In general, the goals of this book are to summarize the recent advances and emerging concepts derived from animal and human experimentation and to emphasize new concepts regarding the diagnosis of CRPS. The book is intended for the clinician and scientist who want a concise overview of the latest progress and scientific discoveries regarding this disease. The print is easy to read, and the text is published on quality paper, with a secure binding. The proofreading and editing are done professionally. The entire book is well written, and individual chapters are referenced appropriately. Several chapters include figures that either illustrate important experimental data or reinforce material presented in the text.

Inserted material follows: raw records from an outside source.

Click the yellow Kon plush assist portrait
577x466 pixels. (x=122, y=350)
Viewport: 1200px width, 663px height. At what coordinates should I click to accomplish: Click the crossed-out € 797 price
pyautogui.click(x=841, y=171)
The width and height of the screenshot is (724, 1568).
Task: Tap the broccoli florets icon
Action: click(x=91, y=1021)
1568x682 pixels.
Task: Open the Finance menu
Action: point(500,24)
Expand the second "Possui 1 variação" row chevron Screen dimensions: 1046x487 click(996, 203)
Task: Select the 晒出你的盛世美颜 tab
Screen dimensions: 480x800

Quite appropriately, the book begins with a wonderful preface that includes a reference to a familiar Indian folk tale: “Young researchers and veteran faculty members alike believed in the preeminent value of their own work in pursuing an understanding of the syndrome. However, when all the pieces were laid out and examined as a whole, it was obvious that we had been functioning like blind men examining the elephant: we understood and believed in our own piece, but we could not conceptualize the big picture.” Although merely a metaphor, this theme haunts us as we read through the individual chapters that comprise the text. At the conclusion of the book, we are left somewhat unsatisfied by the lack of obvious connectivity between the individual topics, despite feeling particularly edified for having completed the text.
The editors themselves acknowledge this dilemma in the epilogue: “Our current store of knowledge is largely an unassimilated collection of facts of unknown clinical relevance. This information must be sorted into some sort of coherent picture.” This lack of coherent understanding is no fault of the book itself, as it effectively summarizes all of the available information that just so happens to be incomplete. In general, the book leaves us hopeful that emerging concepts in disease recognition and a better understanding of pathophysiologic mechanisms and pharmacologic treatments will translate into better patient care. Moreover, we are refreshed by the approach in this book to discard historical concepts that have impeded our understanding of disease and the encouragement to embrace new discoveries and to determine their proper place in our improved understanding.
In all likelihood, readers can anticipate yet another text devoted to this subject in the near future. In the meantime, we strongly recommend this book for clinicians and researchers who yearn for an updated synthesis of scientific advancements regarding CRPS. It is recommended reading for the pain specialist and is worthy of a place on his or her bookshelf.
© 2003 American Society of Anesthesiologists, Inc.